Try it: Please state the number of lines in the entries below where the word "arrow" appears. Include nothing else.

Data supplied:
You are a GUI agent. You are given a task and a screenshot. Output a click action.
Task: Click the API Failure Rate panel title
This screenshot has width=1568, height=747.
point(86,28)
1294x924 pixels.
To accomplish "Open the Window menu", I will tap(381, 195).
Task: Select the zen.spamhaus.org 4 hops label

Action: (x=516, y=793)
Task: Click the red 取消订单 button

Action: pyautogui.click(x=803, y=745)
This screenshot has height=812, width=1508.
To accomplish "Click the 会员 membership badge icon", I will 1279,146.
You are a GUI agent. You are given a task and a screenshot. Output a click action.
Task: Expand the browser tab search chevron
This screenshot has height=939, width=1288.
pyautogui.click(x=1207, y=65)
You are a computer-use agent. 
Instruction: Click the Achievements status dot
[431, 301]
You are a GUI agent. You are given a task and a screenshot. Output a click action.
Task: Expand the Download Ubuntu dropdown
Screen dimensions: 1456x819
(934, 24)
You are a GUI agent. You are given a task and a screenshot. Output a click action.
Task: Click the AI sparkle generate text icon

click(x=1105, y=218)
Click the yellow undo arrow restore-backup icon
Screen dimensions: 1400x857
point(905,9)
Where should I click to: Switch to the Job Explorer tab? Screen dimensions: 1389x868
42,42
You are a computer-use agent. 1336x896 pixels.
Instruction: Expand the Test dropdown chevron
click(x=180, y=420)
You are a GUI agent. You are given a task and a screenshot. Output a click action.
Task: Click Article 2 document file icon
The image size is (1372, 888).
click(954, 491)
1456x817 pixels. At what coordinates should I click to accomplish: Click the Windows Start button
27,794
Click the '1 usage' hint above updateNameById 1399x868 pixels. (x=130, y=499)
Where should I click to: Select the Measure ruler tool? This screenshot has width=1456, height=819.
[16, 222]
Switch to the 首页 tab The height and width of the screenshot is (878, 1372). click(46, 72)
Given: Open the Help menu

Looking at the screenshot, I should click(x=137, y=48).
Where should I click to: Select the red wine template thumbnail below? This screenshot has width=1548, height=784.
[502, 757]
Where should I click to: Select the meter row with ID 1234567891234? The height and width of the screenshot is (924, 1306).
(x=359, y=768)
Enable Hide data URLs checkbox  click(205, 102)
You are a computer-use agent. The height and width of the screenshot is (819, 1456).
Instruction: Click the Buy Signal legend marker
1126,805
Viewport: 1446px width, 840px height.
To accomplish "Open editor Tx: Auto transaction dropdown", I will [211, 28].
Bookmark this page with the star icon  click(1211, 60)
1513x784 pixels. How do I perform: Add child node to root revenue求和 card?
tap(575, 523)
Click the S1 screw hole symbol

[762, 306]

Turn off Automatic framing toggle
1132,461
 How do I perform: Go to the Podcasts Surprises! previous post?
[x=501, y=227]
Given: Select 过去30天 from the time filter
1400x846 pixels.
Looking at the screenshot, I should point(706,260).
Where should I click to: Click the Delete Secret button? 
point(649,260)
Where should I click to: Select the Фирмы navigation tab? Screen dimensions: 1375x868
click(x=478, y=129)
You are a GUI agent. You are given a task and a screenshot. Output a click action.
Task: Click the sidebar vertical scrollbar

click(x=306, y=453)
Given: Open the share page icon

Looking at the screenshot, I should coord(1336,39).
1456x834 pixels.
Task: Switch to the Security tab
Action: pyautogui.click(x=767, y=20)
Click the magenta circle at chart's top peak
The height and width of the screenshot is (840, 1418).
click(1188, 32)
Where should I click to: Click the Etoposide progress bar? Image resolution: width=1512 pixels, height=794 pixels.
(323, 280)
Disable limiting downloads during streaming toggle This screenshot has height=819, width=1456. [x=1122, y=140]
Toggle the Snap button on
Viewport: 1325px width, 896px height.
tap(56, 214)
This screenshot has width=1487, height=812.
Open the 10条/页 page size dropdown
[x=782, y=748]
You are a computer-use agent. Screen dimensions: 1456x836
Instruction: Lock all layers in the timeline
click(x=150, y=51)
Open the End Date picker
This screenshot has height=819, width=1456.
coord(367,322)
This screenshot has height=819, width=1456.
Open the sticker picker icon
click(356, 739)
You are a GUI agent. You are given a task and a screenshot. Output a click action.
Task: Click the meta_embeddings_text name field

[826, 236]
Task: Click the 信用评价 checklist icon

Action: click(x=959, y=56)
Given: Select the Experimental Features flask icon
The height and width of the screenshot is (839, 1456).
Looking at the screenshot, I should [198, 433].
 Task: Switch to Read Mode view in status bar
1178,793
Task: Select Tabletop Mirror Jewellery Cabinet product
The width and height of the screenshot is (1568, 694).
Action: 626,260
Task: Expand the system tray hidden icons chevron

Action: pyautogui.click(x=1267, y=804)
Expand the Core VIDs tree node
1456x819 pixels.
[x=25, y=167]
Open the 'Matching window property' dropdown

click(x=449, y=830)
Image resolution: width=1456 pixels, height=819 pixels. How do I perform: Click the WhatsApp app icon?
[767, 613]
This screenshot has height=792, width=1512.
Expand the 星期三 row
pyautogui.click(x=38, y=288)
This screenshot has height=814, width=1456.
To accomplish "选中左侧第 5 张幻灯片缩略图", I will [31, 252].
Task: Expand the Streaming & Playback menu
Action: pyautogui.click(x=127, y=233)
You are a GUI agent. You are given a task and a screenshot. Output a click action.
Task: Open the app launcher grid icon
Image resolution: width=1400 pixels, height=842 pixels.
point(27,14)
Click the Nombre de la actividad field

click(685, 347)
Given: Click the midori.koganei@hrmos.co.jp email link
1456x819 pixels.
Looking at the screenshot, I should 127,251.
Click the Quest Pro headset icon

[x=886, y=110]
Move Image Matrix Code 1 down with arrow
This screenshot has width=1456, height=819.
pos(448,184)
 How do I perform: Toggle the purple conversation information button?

Exercise solution: 2